Microsoft’s Visual Studio is a primary software development tool. It contains a feature known as Code Analysis which calculates and produces (exportable to Excel) a set of numeric measures relating to various aspects of the program code that makes up a given software application.

The four variables in this Code Analysis output that are included in the data set for this project are:

  • LOC — Lines of Code — Simple count of non-blank lines in each code function
  • CY — Cyclomatic Complexity — Measures the structural complexity of each code function. Created by calculating the number of different code paths in the flow of the function. A program that has complex control flow will require more tests and thereby be less maintainable.
    • The formula is given as:
      • M = (E ? N + 2P) where:
        • E = Count of graph edges
        • N = Count of graph nodes
        • P = Count of connected code files
  • CC — Class Coupling — Count of the number of code files to which a given code file is “coupled” or linked, either through parameters, local variables, return types, related function calls, inherited code files, interface implementations, and other attributes.
    • A high coupling value indicates a design that is difficult to reuse and maintain because of its many dependencies on other code files.
  • MI — Maintainability Index — Calculates an index value between 0 and 100 that represents the relative ease of maintaining a given code function.
    • A high value indicates better maintainability
    • Since MI includes both CY and LOC in its formula, it is a known causal relationship that we will exclude
    • The formula is given as:
      • MAX(0, (171 – 5.2 * ln(Halstead Volume) – (0.23 CY) – (16.2 ln(LOC))) * 100 / 171)
    • Note: Unfortunately, the data for Halstead Volume is not available.

Variables & Descriptive Statistics

It would seem “conventional wisdom” among programmers that the more lines a code function has, the greater its inherent complexity (a.k.a., it’s CY).

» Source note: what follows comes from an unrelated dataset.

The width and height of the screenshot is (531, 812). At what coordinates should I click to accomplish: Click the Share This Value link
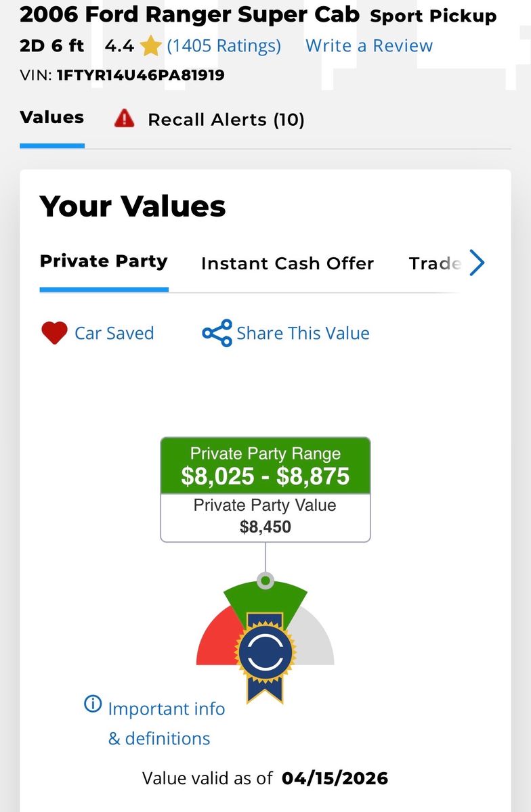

This statement is backed up by the suggested programming practice of limiting a function’s LOC to a particular maximum length, as stated in the popular book Code Complete: https://books.google.com/CodeComplete.

The crux of this study is to explore and test this intuitive relationship.

Selected variables for analysis:

Independent LOC
Dependent CY

Note: Complete data is included for MI and CC as well, for further analysis.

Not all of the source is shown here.